Later, this natural science approach to social science led to the emergence of other positions that were not at all happy with this type of thinking.
“Wait a minute,” they said, “don’t you think social phenomena are constructed differently by different groups and individuals?”
They had a point.
A stream of research emerged that was not interested in statistically computing the personality traits of teenagers or how the management of an IBM computer worked (the relevant philosophical terms here are constructivism and interpretivism).
One milestone in advancing the qualitative paradigm was Glaser and Strauss’ (1967) Grounded Theory Methodology. It reversed the deductive logic of testing theory to an inductive logic of generating theory. Until this day, the Grounded Theory Methodology is an important part of qualitative research.

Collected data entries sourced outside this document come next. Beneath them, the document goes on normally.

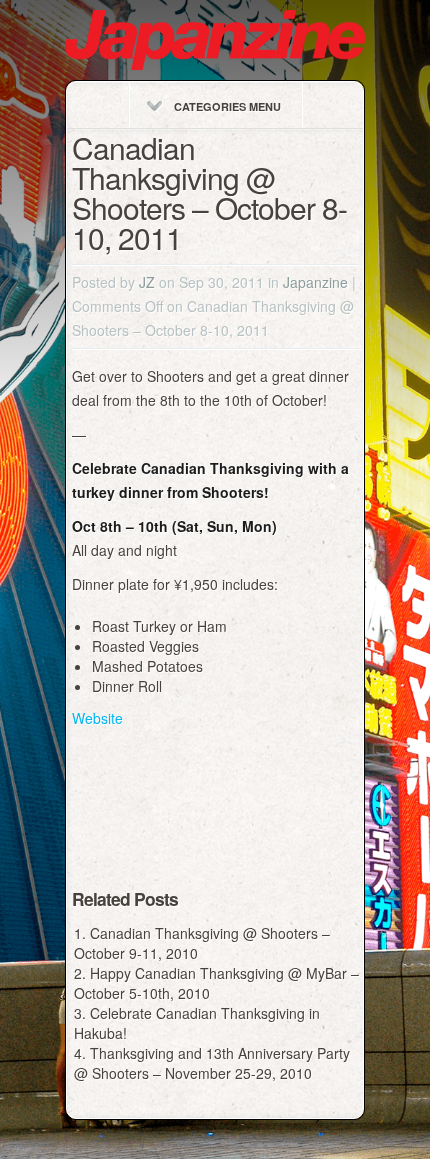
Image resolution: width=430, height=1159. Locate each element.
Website (97, 718)
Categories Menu (227, 106)
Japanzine (315, 282)
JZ (147, 282)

The 5 Differences between quantitative and qualitative research
Now, let’s look at 5 different characteristics of both approaches.
#1 Object of study
Quantitative research investigates large samples and assumes more of an outside view
Qualitative research investigates small samples and assumes more of an inside view
#2 Types of data
Quantitative research relies on numerical data (“hard” and replicable)
Quantity as a characteristic means measuring the amount of a certain unit. Quantitative data is therefore available in large quantities in the best case. But not only the quantity is decisive, but also the quantifiability. This means that these data are unambiguous.
If a test person answers question 1 in a questionnaire with the answer option 3, then this data is unambiguous.
A measurement method of a sensor or the number of comments on a Twitter message is also unambiguous. In the language of statistics, different types of data can be categorized as nominal, ordinal, and metric.
And this brings us to the great advantage of quantitative data: You can apply statistical techniques to analyze it.
Qualitative research relies on linguistic data (“soft” and unique)
Qualitative data are always context-dependent, i.e. the basic conditions of your data collection environment must be taken into account during the investigation. This is particularly important in case studies.
The great advantage of qualitative data is that they can be rich. As a researcher you really get underneath the surface level and can attempt to explain “why” things are the way they are.
#3 Analytical Logic
Quantitative research typically measures things and follows a deductive logic
Qualitative research typically interprets things and follows an inductive logic
Deductive logic means using a general (mental) model to form a specific conclusion. (For example, using a theory to derive hypotheses)
Inductive logic means starting from a very specific example or case and forming a general conclusion. (For example, using interview data to generate a theory)
#4 Methods (Examples)
Quantitative research uses methods such as surveys, experiments, or simulations
Qualitative research uses methods such as interviews or observations
#5 Theoretical Contributions
Quantitative research typically contributes to theory by testing propositions or hypotheses
Qualitative research typically contributes to theory by introducing new concepts, models, or mechanisms
How to choose between quantitative and qualitative methods
If you are faced with the challenge of conducting empirical work, then choosing the right research design is one of the most important decisions of all. It all comes down to your research objectives, i.e. answering your research question(s).
Which research method can best achieve this goal?
This question is the basis of your consideration. I would like to make it clear that scientific work does not have to be empirical. In many disciplines this would not make sense at all.
Moreover, most scientific disciplines welcome both quantitative and qualitative research. In fact, many researchers see great value in combining quantitative and qualitative research methods. This is called “Mixed Methods”.
The next step you can take is grabbing Creswell’s (2014) classic textbook and dig deeper into what you just learned.